What is expected: Go to the line in the entries below that holds "Task: Toggle the PC端 AI客服 switch" and repeat exactly from there through the line that holds "You are a computer-use agent. Screen", inclusive.

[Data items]
■ ■ ■ ■ ■

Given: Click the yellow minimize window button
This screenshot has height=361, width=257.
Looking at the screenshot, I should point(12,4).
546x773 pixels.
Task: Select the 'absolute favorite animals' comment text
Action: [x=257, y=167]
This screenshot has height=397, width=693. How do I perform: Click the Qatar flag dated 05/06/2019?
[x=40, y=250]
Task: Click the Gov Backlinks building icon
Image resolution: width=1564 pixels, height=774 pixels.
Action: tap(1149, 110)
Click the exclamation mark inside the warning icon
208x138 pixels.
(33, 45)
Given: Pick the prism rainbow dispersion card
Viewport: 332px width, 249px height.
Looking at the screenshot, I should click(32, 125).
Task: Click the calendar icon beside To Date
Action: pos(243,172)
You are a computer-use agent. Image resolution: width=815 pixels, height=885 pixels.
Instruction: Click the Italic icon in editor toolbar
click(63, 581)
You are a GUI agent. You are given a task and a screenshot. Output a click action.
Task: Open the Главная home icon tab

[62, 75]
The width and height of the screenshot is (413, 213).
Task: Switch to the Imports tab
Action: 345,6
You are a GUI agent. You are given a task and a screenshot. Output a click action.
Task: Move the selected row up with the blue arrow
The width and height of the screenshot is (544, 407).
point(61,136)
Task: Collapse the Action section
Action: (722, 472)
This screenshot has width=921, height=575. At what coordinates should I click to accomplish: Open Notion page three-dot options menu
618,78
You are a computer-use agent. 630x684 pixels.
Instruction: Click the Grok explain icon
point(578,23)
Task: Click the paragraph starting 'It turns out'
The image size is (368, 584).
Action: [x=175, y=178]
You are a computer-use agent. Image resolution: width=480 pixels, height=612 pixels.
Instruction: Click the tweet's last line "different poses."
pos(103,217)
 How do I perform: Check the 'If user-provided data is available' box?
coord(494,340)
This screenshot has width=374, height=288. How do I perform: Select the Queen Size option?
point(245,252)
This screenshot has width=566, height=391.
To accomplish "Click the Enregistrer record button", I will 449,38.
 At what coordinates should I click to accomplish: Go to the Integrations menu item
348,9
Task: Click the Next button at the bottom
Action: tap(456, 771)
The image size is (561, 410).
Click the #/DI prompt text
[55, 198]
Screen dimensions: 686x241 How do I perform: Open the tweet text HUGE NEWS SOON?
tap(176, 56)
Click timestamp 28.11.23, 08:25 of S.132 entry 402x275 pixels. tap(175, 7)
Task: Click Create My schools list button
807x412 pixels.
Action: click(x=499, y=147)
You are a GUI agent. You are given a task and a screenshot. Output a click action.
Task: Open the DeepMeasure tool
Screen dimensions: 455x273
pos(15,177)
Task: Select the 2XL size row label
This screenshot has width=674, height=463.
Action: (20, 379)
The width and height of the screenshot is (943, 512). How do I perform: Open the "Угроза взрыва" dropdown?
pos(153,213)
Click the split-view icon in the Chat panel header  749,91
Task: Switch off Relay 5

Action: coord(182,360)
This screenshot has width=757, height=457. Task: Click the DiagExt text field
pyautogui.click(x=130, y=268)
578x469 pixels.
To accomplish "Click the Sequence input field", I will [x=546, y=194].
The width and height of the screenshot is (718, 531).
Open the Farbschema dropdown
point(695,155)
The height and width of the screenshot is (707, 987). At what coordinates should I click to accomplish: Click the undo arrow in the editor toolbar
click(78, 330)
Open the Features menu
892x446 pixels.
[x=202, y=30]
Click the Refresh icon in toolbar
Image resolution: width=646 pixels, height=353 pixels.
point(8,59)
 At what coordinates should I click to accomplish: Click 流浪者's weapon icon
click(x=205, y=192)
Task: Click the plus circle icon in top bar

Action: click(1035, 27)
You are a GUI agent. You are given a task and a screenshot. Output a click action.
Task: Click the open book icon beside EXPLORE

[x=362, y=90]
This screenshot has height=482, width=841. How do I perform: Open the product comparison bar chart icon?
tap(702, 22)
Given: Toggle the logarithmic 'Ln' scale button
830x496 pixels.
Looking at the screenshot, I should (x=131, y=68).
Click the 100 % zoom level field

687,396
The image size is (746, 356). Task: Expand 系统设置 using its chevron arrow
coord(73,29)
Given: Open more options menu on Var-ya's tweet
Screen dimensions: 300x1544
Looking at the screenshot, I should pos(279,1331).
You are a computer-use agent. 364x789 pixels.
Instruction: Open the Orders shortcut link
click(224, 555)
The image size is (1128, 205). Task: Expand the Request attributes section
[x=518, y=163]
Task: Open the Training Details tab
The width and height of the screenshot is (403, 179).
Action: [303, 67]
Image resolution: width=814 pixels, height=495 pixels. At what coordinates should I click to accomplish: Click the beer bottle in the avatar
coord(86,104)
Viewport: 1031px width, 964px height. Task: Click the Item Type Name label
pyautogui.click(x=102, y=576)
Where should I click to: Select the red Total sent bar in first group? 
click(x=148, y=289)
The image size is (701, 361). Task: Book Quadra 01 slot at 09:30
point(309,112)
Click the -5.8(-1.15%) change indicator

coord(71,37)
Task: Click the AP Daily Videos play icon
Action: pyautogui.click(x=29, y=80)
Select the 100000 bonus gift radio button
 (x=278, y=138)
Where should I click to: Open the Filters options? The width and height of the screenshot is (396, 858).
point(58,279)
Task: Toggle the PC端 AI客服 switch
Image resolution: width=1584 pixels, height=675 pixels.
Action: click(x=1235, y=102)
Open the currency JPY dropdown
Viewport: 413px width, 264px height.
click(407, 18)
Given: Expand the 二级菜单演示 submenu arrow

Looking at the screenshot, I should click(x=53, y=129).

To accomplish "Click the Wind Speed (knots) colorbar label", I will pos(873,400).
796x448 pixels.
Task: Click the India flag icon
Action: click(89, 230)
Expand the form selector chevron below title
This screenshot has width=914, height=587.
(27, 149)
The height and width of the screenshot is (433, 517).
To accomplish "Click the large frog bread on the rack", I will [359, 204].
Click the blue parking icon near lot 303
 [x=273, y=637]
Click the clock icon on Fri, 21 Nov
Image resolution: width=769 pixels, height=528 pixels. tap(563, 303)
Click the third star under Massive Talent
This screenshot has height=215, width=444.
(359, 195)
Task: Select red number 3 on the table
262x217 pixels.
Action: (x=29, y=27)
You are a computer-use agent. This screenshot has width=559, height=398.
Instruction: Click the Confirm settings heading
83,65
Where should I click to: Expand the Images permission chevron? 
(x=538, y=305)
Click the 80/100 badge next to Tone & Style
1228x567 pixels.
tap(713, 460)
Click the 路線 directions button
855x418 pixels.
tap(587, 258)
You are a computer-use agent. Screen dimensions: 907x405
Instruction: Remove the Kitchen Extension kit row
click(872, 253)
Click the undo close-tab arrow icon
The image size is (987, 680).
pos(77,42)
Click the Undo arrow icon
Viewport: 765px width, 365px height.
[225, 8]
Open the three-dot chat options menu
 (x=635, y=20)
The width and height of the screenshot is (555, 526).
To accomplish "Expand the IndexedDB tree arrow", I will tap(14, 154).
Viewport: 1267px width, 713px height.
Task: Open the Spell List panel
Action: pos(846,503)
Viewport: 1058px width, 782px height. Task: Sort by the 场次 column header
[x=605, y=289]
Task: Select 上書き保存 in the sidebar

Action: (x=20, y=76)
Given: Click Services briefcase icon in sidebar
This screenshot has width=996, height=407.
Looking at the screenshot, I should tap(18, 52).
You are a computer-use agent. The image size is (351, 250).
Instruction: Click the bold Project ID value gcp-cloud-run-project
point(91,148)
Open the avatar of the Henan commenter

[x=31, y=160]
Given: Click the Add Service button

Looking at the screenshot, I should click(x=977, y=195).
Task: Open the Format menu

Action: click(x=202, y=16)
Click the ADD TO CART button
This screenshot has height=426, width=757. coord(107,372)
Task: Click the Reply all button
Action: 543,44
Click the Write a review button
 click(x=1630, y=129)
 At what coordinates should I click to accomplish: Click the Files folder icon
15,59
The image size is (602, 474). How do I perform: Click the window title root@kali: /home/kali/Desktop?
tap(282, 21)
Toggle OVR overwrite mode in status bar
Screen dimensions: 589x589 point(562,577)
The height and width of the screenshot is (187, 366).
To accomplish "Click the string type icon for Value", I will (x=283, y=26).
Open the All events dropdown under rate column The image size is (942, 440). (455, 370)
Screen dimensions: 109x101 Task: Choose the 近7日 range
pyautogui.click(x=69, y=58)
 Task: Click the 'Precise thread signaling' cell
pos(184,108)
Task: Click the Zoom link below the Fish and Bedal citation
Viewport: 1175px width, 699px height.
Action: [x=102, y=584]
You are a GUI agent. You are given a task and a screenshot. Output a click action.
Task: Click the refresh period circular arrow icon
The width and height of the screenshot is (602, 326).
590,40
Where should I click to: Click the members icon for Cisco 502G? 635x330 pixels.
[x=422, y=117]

■ ■ ■ ■ ■

Your solution:
Task: Toggle the PC端 AI客服 switch
Image resolution: width=1584 pixels, height=675 pixels.
Action: click(x=1235, y=102)
Open the currency JPY dropdown
Viewport: 413px width, 264px height.
click(407, 18)
Given: Expand the 二级菜单演示 submenu arrow

Looking at the screenshot, I should click(x=53, y=129).

To accomplish "Click the Wind Speed (knots) colorbar label", I will pos(873,400).
796x448 pixels.
Task: Click the India flag icon
Action: click(89, 230)
Expand the form selector chevron below title
This screenshot has width=914, height=587.
(27, 149)
The height and width of the screenshot is (433, 517).
To accomplish "Click the large frog bread on the rack", I will [359, 204].
Click the blue parking icon near lot 303
 [x=273, y=637]
Click the clock icon on Fri, 21 Nov
Image resolution: width=769 pixels, height=528 pixels. tap(563, 303)
Click the third star under Massive Talent
This screenshot has height=215, width=444.
(359, 195)
Task: Select red number 3 on the table
262x217 pixels.
Action: (x=29, y=27)
You are a computer-use agent. This screenshot has width=559, height=398.
Instruction: Click the Confirm settings heading
83,65
Where should I click to: Expand the Images permission chevron? 
(x=538, y=305)
Click the 80/100 badge next to Tone & Style
1228x567 pixels.
tap(713, 460)
Click the 路線 directions button
855x418 pixels.
tap(587, 258)
You are a computer-use agent. Screen dimensions: 907x405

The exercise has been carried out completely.